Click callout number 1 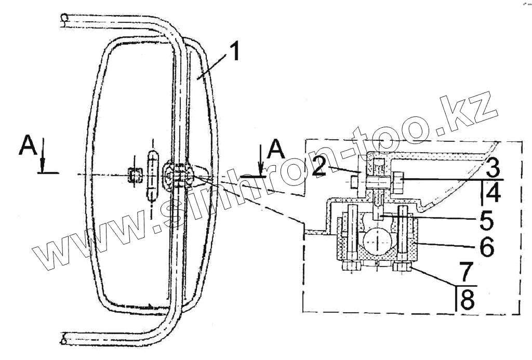tap(232, 51)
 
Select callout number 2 tap(319, 166)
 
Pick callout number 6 tap(486, 247)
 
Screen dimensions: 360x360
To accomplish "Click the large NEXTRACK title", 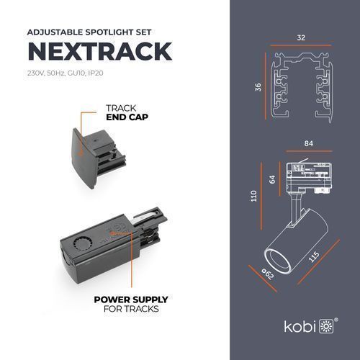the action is click(100, 51).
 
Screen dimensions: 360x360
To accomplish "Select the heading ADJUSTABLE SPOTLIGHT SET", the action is click(89, 32).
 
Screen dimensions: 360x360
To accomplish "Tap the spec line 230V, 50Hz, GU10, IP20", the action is click(66, 73).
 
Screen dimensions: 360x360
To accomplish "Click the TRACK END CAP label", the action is click(127, 112).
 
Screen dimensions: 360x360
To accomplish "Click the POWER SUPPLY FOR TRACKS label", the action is click(131, 304).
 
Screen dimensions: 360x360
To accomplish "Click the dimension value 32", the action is click(301, 37).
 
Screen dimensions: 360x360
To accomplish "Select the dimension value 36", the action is click(258, 87).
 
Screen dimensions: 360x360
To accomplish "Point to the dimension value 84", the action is click(309, 143).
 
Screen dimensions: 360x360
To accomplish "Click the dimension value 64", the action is click(272, 179).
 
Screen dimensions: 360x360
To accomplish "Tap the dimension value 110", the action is click(253, 196).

§ SET PROBLEM: Count the lines in the records above that contain the word "value", and reply with only that number.

§ RESULT BELOW: 5